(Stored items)
== == ==
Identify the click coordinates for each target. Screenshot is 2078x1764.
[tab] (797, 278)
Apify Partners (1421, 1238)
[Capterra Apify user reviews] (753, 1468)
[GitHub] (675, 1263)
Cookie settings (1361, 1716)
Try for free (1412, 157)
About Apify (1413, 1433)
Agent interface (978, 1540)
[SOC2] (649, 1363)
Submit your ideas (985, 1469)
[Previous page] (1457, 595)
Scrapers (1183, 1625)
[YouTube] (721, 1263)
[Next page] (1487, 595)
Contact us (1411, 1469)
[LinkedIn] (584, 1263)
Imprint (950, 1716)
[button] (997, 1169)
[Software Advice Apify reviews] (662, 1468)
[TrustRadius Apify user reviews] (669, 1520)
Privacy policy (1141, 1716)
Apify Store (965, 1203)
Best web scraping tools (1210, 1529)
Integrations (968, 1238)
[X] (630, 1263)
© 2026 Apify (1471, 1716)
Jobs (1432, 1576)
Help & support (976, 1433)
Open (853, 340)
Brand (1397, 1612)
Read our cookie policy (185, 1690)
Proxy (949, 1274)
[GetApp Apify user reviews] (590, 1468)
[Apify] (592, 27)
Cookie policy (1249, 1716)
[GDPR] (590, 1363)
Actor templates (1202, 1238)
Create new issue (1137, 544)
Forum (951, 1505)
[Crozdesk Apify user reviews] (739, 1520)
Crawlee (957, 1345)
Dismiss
== == ==
## WORK INSTRUCTION
Copy exactly the line that contains "Create new issue (1137, 544)" and every line after it through the end of the entries, with nothing added.

## OUTPUT BELOW
Create new issue (1137, 544)
Forum (951, 1505)
[Crozdesk Apify user reviews] (739, 1520)
Crawlee (957, 1345)
Dismiss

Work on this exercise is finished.